» TASK TO COMPLETE: Convert the material from its start through the line containing "Describe the element at coordinates (1086, 384)" into a JSON list of strings, one string per line, skipping blank lines. Include both ends and nothing beyond them.

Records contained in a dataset
****

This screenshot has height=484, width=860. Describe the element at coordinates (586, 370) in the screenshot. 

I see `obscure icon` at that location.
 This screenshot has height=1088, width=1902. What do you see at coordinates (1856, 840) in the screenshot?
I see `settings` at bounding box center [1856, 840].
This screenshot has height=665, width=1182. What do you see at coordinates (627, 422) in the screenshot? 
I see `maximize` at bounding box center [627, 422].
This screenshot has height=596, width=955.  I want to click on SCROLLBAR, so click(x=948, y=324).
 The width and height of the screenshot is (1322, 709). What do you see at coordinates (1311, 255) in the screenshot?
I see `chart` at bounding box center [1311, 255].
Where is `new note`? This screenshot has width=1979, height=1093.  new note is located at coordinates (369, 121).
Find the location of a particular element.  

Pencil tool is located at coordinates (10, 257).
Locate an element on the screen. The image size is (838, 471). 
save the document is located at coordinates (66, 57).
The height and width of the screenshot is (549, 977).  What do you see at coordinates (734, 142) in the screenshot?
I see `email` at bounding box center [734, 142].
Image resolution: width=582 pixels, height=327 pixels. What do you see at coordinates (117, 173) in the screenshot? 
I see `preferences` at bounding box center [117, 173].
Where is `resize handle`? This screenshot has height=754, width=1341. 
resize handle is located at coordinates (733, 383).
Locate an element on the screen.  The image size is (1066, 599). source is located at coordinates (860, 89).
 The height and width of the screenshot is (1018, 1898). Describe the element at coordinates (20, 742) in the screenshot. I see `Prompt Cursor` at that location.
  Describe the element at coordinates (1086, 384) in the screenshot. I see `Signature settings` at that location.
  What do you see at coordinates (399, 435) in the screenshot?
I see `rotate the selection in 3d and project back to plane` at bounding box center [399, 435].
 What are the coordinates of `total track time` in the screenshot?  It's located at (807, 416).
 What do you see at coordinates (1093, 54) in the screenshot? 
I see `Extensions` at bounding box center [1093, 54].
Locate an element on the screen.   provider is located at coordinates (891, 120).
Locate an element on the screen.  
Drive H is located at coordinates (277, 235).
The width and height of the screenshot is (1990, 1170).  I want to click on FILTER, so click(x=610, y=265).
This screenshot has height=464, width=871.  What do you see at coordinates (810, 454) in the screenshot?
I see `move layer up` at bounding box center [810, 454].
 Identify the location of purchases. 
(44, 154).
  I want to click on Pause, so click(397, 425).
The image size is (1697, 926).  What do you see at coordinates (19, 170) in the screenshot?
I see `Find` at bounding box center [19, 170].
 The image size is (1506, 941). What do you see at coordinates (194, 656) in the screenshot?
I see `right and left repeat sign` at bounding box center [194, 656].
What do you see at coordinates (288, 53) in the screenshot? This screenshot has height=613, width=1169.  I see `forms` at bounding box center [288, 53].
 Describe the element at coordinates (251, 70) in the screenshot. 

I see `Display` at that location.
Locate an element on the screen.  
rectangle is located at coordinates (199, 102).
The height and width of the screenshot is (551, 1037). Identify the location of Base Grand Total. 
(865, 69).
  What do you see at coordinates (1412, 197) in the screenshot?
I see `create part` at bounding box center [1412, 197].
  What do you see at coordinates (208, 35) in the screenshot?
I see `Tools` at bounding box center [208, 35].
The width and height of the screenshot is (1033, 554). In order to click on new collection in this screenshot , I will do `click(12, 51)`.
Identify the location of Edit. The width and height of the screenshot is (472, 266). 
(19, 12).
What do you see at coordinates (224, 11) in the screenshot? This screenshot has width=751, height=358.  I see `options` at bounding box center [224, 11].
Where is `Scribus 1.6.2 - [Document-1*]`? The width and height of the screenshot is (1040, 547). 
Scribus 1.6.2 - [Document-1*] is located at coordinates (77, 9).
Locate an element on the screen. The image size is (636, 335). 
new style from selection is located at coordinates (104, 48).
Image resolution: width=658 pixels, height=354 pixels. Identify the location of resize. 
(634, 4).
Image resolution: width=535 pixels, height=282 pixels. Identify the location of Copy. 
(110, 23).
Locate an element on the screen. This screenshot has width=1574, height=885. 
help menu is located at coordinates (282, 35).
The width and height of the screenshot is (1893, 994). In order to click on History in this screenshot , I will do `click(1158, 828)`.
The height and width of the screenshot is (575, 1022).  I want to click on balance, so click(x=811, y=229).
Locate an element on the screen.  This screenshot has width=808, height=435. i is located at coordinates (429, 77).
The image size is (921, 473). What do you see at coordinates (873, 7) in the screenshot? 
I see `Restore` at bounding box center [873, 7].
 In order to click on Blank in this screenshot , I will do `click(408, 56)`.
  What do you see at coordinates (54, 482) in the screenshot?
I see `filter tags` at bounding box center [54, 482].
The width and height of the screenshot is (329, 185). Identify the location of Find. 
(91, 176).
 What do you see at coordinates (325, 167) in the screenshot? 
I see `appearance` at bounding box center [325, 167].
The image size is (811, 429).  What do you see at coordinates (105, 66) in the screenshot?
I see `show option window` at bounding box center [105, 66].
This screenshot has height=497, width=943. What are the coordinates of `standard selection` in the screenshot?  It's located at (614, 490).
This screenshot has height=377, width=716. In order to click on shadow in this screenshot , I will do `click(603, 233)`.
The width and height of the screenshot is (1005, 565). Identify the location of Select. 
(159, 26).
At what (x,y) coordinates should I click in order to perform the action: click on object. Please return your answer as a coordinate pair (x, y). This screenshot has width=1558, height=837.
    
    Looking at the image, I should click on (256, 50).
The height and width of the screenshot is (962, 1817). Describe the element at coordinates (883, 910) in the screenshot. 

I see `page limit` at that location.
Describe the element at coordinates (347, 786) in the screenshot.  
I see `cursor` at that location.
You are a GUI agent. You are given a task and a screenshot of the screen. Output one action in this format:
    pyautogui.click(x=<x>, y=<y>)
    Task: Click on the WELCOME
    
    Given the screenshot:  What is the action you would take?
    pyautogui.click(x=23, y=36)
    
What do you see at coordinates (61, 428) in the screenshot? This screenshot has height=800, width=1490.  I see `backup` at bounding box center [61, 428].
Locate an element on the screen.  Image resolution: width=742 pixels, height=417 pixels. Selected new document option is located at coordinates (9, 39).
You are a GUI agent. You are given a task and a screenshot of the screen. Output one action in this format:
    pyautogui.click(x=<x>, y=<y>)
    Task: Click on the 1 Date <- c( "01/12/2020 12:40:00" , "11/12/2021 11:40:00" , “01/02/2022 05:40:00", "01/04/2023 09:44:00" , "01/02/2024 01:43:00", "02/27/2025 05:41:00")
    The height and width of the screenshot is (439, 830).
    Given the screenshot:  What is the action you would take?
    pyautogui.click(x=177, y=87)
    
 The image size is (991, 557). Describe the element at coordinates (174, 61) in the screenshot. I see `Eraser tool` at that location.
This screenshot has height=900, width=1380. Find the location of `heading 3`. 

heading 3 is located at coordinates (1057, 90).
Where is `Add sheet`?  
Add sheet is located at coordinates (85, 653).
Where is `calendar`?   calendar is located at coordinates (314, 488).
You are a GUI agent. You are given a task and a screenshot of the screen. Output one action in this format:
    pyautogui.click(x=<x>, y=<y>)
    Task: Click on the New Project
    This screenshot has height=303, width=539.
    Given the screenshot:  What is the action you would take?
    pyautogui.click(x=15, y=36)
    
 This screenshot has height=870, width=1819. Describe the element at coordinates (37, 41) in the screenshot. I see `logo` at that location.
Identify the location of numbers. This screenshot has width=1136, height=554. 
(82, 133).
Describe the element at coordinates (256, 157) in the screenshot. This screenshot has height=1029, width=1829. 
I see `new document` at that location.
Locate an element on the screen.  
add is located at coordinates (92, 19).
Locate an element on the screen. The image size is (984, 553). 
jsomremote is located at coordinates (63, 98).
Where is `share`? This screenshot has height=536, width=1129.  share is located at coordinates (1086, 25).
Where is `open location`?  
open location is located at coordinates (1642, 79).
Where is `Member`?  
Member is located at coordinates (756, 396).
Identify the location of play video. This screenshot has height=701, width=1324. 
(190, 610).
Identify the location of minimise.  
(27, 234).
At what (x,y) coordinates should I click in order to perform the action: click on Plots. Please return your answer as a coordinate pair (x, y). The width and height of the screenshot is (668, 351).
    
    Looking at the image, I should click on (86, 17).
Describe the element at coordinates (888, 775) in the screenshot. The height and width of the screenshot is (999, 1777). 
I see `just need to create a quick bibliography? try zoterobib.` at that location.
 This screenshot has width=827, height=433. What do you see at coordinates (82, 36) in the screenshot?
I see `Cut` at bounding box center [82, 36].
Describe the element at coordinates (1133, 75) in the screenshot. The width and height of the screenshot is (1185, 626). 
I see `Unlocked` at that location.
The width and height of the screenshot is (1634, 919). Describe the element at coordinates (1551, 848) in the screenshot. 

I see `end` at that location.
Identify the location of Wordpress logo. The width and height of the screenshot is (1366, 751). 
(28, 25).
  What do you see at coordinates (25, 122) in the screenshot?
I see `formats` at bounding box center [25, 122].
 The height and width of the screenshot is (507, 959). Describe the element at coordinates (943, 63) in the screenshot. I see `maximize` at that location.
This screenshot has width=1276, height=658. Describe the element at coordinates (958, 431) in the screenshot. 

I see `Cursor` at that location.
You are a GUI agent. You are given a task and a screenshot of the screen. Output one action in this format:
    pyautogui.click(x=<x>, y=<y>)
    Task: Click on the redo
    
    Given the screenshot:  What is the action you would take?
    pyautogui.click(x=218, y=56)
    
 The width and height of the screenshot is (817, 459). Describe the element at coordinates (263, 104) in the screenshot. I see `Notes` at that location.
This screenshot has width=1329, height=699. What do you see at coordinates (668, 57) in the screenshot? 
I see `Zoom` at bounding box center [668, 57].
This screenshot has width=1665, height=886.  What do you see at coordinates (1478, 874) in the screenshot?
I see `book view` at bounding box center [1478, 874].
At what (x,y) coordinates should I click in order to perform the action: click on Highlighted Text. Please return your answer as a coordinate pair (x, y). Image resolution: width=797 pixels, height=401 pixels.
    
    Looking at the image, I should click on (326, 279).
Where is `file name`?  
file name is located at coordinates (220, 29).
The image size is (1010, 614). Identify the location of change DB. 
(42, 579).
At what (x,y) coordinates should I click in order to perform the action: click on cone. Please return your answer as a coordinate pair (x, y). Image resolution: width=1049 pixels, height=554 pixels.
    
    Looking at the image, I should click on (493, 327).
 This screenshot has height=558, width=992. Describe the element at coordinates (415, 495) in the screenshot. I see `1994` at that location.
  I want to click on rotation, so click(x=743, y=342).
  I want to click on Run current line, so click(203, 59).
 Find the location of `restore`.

****

» EXPECTED ANSWER:
[
  "This screenshot has height=484, width=860. Describe the element at coordinates (586, 370) in the screenshot. ",
  "I see `obscure icon` at that location.",
  " This screenshot has height=1088, width=1902. What do you see at coordinates (1856, 840) in the screenshot?",
  "I see `settings` at bounding box center [1856, 840].",
  "This screenshot has height=665, width=1182. What do you see at coordinates (627, 422) in the screenshot? ",
  "I see `maximize` at bounding box center [627, 422].",
  "This screenshot has height=596, width=955.  I want to click on SCROLLBAR, so click(x=948, y=324).",
  " The width and height of the screenshot is (1322, 709). What do you see at coordinates (1311, 255) in the screenshot?",
  "I see `chart` at bounding box center [1311, 255].",
  "Where is `new note`? This screenshot has width=1979, height=1093.  new note is located at coordinates (369, 121).",
  "Find the location of a particular element.  ",
  "Pencil tool is located at coordinates (10, 257).",
  "Locate an element on the screen. The image size is (838, 471). ",
  "save the document is located at coordinates (66, 57).",
  "The height and width of the screenshot is (549, 977).  What do you see at coordinates (734, 142) in the screenshot?",
  "I see `email` at bounding box center [734, 142].",
  "Image resolution: width=582 pixels, height=327 pixels. What do you see at coordinates (117, 173) in the screenshot? ",
  "I see `preferences` at bounding box center [117, 173].",
  "Where is `resize handle`? This screenshot has height=754, width=1341. ",
  "resize handle is located at coordinates (733, 383).",
  "Locate an element on the screen.  The image size is (1066, 599). source is located at coordinates (860, 89).",
  " The height and width of the screenshot is (1018, 1898). Describe the element at coordinates (20, 742) in the screenshot. I see `Prompt Cursor` at that location.",
  "  Describe the element at coordinates (1086, 384) in the screenshot. I see `Signature settings` at that location."
]